Alzheimer's hits harder earlier in life as people in their 60s decline more quickly than older patients
May be that patients diagnosed after 80 have some kind of 'resistance' to condition



12:12 GMT, 3 August 2012

People who develop Alzheimer's symptoms in their 60s and 70s, are more likely to decline quickly compared to those diagnosed in very old age, researchers say.

A team from the University of California said the 'younger elderly' showed faster rates of brain tissue loss and cognitive decline than Alzheimer patients who were over 80 years old.

The findings have profound implications for both diagnosing the degenerative condition and efforts to find new treatments. There is currently no cure for Alzheimer's and therapies can only ease some of the symptoms.

Terry Pratchett revealed when he was 59 that he had been diagnosed with Alzheimer's Disease. However, he has a very rare atypical form

Early-onset: Author Terry Pratchett revealed when he was 59 that he had been diagnosed with Alzheimer's Disease. However, he has a very rare atypical form

Study author Dr Dominic Holland, said: 'One of the key features for the clinical determination of AD is its relentless progressive course.

'Patients typically show marked deterioration year after year. If older patients are not showing the same deterioration from one year to the next, doctors may be hesitant to diagnose AD, and thus these patients may not receive appropriate care, which can be very important for their quality of life.'

The team used imaging and biomarker data from 723 who participated in the Alzheimer's Disease Neuroimaging Initiative. The people aged 65 to 90 years, were categorised as either cognitively normal, with mild cognitive impairment or suffering from full-blown AD.


The degenerative condition is the most common form of dementia and affects more than 300,000 people in the UK.

It is estimated that it affects on in 14 people over the age of 65. It can be inherited in some cases.

Author Terry Pratchett is a high profile person with the disease.

The condition is caused by parts of the brain wasting away, particularly in the cerebral cortex.

As the grey matter wastes away, clumps of protein, known as ‘plaques’ and ‘tangles’, start to form in the brain. The plaques and tangles start to destroy even more brain cells.

Early symptoms include minor memory problems and saying the right words.

Later symptoms include severe confusion and dramatic changes of personality. A sufferer can also experience delusions.

There is no cure though there are some treatment that can slow the disease's progression.

The disease can shorten life-expectancy as sufferers can lose interest in eating and maintaining personal hygiene, leading to other illnesses.

Dr Holland said: 'We found that younger elderly show higher rates of cognitive decline and faster rates of tissue loss in brain regions that are vulnerable during the early stages of AD.

'Additionally cerebrospinal fluid biomarker levels indicate a greater disease burden in younger than in older individuals.'

Co-author Dr Linda McEvoy said it's not clear why AD is more aggressive among younger elderly.

'It may be that patients who show onset of dementia at an older age, and are declining slowly, have been declining at that rate for a long time.

'But because of cognitive reserve or other still-unknown factors that provide 'resistance' against brain damage, clinical symptoms do not manifest till later age.'

Another possibility, according to Dr Holland, is that older patients may be suffering from mixed dementia – a combination of AD pathology and other neurological conditions.

These patients might withstand the effects of AD until other adverse factors, such as brain lesions caused by cerebrovascular disease, take hold.

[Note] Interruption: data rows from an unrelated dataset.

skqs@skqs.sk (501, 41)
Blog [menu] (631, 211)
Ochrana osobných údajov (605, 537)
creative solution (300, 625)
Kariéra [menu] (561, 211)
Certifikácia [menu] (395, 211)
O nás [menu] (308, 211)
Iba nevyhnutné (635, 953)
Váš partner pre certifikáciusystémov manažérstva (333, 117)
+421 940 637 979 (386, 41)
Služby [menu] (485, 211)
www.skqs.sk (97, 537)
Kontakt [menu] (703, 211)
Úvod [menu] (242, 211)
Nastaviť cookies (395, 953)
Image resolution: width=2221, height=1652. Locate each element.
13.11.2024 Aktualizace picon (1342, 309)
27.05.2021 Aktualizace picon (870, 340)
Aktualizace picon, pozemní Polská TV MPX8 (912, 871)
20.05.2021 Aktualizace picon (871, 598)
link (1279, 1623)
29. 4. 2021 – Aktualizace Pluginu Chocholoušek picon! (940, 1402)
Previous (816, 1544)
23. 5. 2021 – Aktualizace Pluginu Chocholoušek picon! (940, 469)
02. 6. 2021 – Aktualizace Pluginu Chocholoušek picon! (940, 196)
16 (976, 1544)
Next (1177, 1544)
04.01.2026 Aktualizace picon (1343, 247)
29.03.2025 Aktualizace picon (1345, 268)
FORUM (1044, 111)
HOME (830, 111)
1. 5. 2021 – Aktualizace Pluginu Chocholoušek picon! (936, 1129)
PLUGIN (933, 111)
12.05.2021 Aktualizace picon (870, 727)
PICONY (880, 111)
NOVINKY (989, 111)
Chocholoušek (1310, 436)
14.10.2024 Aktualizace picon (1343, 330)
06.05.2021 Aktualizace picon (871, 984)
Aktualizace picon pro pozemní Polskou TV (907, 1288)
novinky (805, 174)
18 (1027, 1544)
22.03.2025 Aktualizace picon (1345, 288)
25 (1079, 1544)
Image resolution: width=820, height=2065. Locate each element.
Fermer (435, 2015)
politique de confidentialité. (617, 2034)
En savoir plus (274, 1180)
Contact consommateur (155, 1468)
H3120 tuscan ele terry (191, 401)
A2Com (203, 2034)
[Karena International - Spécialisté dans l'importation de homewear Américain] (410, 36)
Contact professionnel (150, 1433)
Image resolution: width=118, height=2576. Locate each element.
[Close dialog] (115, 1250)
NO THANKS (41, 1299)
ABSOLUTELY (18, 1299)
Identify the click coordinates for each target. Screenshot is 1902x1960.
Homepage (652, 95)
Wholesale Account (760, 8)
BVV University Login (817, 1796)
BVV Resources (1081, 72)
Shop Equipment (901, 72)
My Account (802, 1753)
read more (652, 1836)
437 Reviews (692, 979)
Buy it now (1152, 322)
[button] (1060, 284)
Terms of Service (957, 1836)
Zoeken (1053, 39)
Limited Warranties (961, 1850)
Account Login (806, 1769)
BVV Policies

However, as AD can only be diagnosed definitively by an autopsy this remains a theory.

'So we do not yet know the underlying neuropathology of participants in this study,' Holland said.

Dr Simon Ridley, Head of Research at Alzheimer’s Research UK, said:
'These findings challenge the misconception that Alzheimer’s and dementia is only a problem for much older people, suggesting it may be more aggressive in people in their 60s and 70s.

'The results highlight the importance of helping younger people with Alzheimer’s to access clinical trials, as new drugs could have a big impact on their lives.

'With more people reaching retirement age, it is important to understand how Alzheimer’s affects people of different ages.

'Understanding why very elderly people with Alzheimer’s are less likely to feel its full force could provide new clues for preventing or slowing the disease. To answer these questions, we must invest in research.'

The study is published online on 2 August in the journal PLoS ONE.